Dora liegt darnieder. Mit der Welt ihrer Eltern und Geschwister kann sie nichts anfangen. Also sucht sie einen Zauber … Szene aus der Oper „Dora“ von Bernhards Lang (Musik) und Frank Witzel (Text) an der Oper Stuttgart. Foto: Martin Sigmund, bereitgestellt von Oper Stuttgart

Eine Erzählung – anlässlich der Uraufführung von „Dora“ an der Oper Stuttgart

Prolog

Die Vorstadt liegt wenige Kilometer außerhalb der Metropole. Man erreicht sie mehr schlecht als recht mit den Fahrzeugen des öffentlichen Nahverkehrs, denn an dieser Form der Verkehrsanbindung wird noch gearbeitet. Zunächst waren die Autos dran. Eine notdürftig asphaltierte Stichstraße schiebt sich wie ein Damm durch die sumpfige Lagune der Baugruben. Sie bildet die einzige sichtbare Lebensader für das Neubauviertel.

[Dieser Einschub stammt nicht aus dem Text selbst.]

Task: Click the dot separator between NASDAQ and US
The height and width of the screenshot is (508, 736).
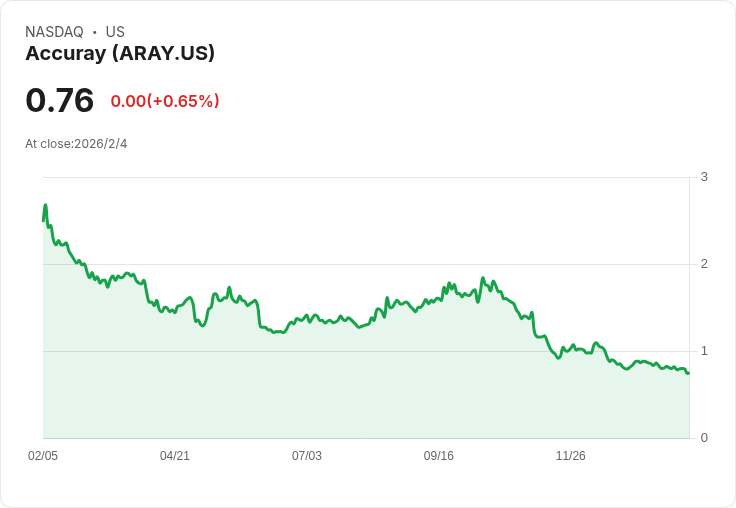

Wackelige Drahtzäune links und rechts bewahren die entlangschlingernden Laufräder samt ihrer kindlichen, stets mützen- und helmgeschützten Besitzer vor einem Absturz. Kräne wachen über die Pfützen in den tiefergelegten Betonwüsten, die einmal die Böden bilden werden für Tiefgaragen. Praktische Mehrfamilienhäuser werden sich einst darüber wölben.

Dann fächert sich diese für eine motorisierte Welt gedachte Lebensader auf in das Ghetto der kleinfamiliären Hoffnungen. Taubenstraße, Zaunkönigweg, Amselboulevard – so heißen hier die Sträßchen, die ein Kleinfamilienleben erschließen, das von sich behauptet, in sauber geordneten Reihenhäusern entfaltet zu werden. Die Rasenroboter rotieren in den Maschendraht-Quadraten hin und her wie der eingesperrte Tiger im Zoo. Der freie Blick durch die immergleichen Terrassenfenster auf die immergleichen, eckenausfüllenden Sofagarnituren wird versperrt durch die immer gleichen Grillvorrichtungen. Es herrscht geplante, selbstgewählte Monotonie in dieser Exklave für Jungeltern und ihre Kinder. Die Spielplätze sind wohlgeordnet, die akkurat eingepflanzten Bäumchen noch mehr Schule als Baum. Und nur ein Ausweg weist hinaus: Auf dem Asphaltdamm hinüber in den neueren Teil der Siedlung, wo der große Lebensmittel-Supermarkt lockt und das Fachgeschäft für alles, was die eingesperrten Haustiere benötigen. „Fressnapf“ heißt es, was auch für den Edeka passen würde.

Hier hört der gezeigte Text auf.